OriginalPoster Mon 18-Jul-11 17:29:49

These last few days of school are a huge waste of time. Tell school that you are concerned about other parents' attitudes to infectious diseases, and could they send out a reminder so that people are clear about the 48 hr rule. Then keep her off.

Marne Mon 18-Jul-11 17:32:38

Thank you, i'm pleased a few of you dont think i'm mad keeping her off grin, luckily i have the exscuse of the hospital appointment for tomorrow plus dd2 was not herself at school today so they are kind of expecting her to be off.

MajorB Mon 18-Jul-11 18:29:08

Whilst I think YDNBU about that ridiculous woman holding her party when she and her child were clearly sick and contagious, I think YABU about keeping your kids off school.

You have stated that your phobia has an effect on your daily life, and therefore I'm sure it affects your children as well, and this is what I would personally seek to avoid, by "normalising" your reaction to sick where it affects them. You say your child refuses to drink when she's ill - have you considered that this could be because she has picked up on your phobia and doesn't want to consume anything in case she is sick again, something that is her mum's worst nightmare? This may or may not be the case, but either way you really need to shield your children from your fears, or there is a huge chance that you will pass them on. I am definitely not suggesting that you try to make them sick in anyway (I.e. By taking them to a party with a sick host - really, what was she thinking?) but not taking them to school on the off-chance that they may get sick is not something the average parent without a sick-phobia would do.
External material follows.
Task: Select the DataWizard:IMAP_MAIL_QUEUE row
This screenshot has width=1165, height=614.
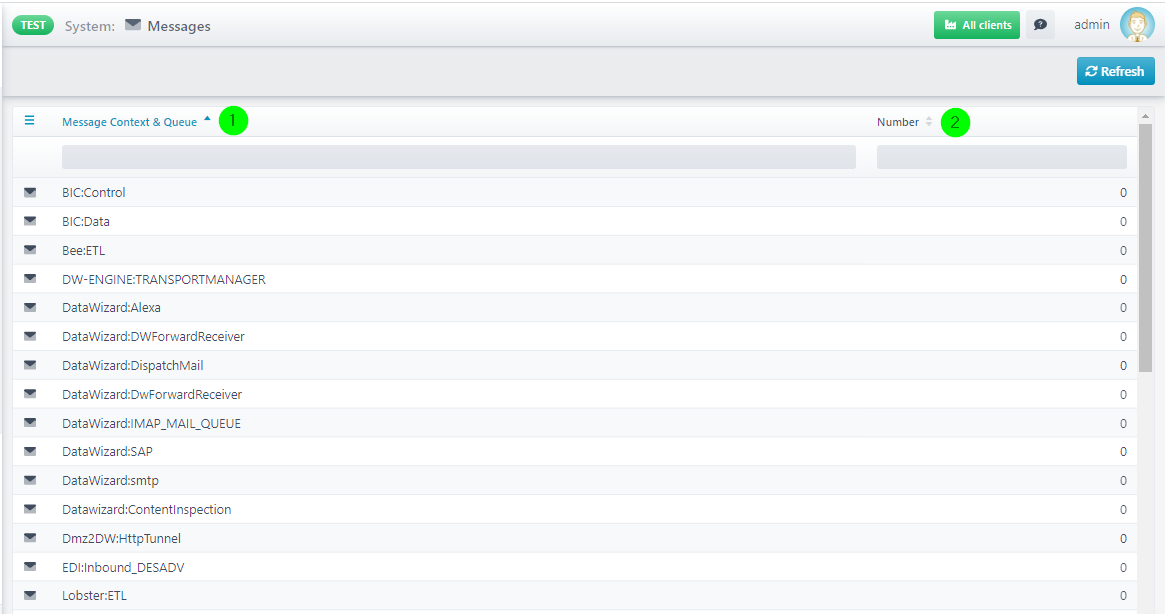Action: pyautogui.click(x=151, y=423)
Believe me I have complete understanding of the hideousness of phobias, I have one myself which causes me to shake, sweat, black-out, and sometimes fit, but I have learnt to a certain degree to control it, and mainly my ability to control it has been due a refusal to let it affect my children in anyway. Loving them gives me the strength to deal with my phobia as I can't let them see it affect me, in case it affects them. Does that make sense?

In short, I'm saying (in American self-help style) "feel the fear, and do it anyway" as in my experience by dealing with what you fear most, you can start to control that fear.